Our landlord’s two daughters stopped by for a visit recently, taking the opportunity to meet as many of us tenants as they could. They assured me that they have no intention of selling the building, which would always have been a problem, but now would be catastrophic. If something happens to this place, I’d have to move in with roommates or move to another town. I couldn’t afford a studio or one-bedroom apartment at San Francisco’s current astronomical rates, so I was relieved to hear them say this.
One daughter lives in Coalinga, 200 miles south of here, but lately spends three weeks per month with her mother in San Rafael, about 30 minutes north of here, and she will be the one to take over administering the building once her mother is gone; they lost their father a few years ago.

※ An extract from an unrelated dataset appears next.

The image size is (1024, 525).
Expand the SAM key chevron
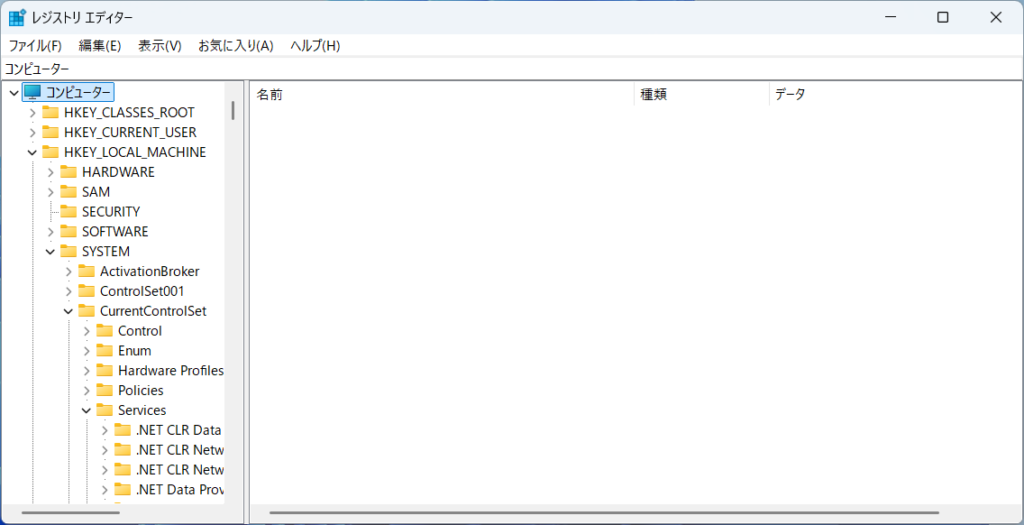coord(50,192)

The most exciting thing I had to show them was the backyard of the gentleman next door, who is evidently a hoarder. They took a photograph to show their mother. I happened to pass his garage one day when the door was open, and it was literally full of boxes of stuff—from side to side and top to bottom. All that stuff in the backyard provides excellent habitat for rats, which are prey for raccoons. If you’ve not heard the sound of a raccoon savaging a rat, you’re not missing out. Our landlord’s daughter said she’d be worried about all that stuff being a fire hazard, and I’m sure if the merest spark ever contacts it, the entire block will go up in a giant conflagration. But since the fellow has been living there for decades and no one has burned to a crisp yet, I don’t worry about it, and I don’t have any hard feelings for him. Imagine being compelled to spend so much of your life energy dealing with your giant pile of stuff.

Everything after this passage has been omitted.